Personal information
- Full name: Vladica Brdarovski
- Date of birth: 7 February 1990 (age 35)
- Place of birth: Bitola, SR Macedonia, SFR Yugoslavia
- Height: 1.83 m (6 ft 0 in)
- Position: Right back

Team information
- Current team: Vardar
- Number: 77

Youth career
- Pelister

Senior career*
- Years: Team / Apps / (Gls)
- 2009–2011: Pelister / 28 / (0)
- 2011: Zbrojovka Brno / 3 / (0)
- 2011–2013: Rabotnichki / 53 / (0)
- 2013–2014: Pelister / 36 / (0)
- 2015: Győri ETO / 11 / (0)
- 2015–2020: Vardar / 109 / (5)
- 2020–2021: Drita / 18 / (0)
- 2021–2023: Shkupi / 51 / (0)
- 2023–: Vardar / 40 / (0)

International career^{‡}
- 2010–2012: North Macedonia U21 / 17 / (1)
- 2012–2023: North Macedonia / 9 / (0)

= Vladica Brdarovski =

Macedonian footballer

Vladica Brdarovski (Владица Брдаровски; born 7 February 1990 in Bitola) is a Macedonian footballer who currently plays for Vardar.

==Club career==
Brdarovski began his career with his home town club FK Pelister before he joined Rabotnički in January 2011. The same month he received the award for Best young player of the first half-season in 2010–11 by the internet portal MacedonianFootball.com.

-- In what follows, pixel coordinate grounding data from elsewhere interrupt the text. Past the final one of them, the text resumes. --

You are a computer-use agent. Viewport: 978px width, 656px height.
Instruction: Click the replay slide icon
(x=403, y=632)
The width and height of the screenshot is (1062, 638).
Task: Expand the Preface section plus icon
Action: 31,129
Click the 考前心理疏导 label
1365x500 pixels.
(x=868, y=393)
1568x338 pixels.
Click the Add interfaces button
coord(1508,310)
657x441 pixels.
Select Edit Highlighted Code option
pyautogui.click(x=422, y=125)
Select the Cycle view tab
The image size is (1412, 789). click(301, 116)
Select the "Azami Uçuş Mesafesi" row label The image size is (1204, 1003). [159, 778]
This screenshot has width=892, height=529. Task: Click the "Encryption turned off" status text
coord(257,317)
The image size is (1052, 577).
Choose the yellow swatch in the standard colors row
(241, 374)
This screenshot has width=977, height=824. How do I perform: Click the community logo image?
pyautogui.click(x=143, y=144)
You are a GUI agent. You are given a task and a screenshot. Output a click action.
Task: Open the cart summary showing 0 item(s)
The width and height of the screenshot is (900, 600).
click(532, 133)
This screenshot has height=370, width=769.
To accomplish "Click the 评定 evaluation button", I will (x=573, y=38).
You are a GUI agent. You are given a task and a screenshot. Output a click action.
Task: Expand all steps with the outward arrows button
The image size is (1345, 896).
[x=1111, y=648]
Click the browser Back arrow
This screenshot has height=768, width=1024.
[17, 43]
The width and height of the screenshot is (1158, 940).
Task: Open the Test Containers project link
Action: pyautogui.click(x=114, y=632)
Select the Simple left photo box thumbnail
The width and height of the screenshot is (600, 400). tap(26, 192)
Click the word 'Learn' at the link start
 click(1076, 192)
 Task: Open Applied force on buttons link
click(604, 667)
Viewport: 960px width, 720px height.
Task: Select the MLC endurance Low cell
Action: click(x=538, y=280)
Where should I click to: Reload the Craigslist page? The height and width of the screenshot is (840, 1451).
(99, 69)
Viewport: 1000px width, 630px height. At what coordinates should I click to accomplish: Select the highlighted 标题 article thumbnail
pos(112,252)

Brdarovski made a comeback to his first club FK Pelister on 1 August 2013.

== International career ==
He made his senior debut for North Macedonia in a December 2012 friendly match against Poland and has earned a total of 7 caps, scoring no goals. His final international was a November 2015 friendly match against Lebanon.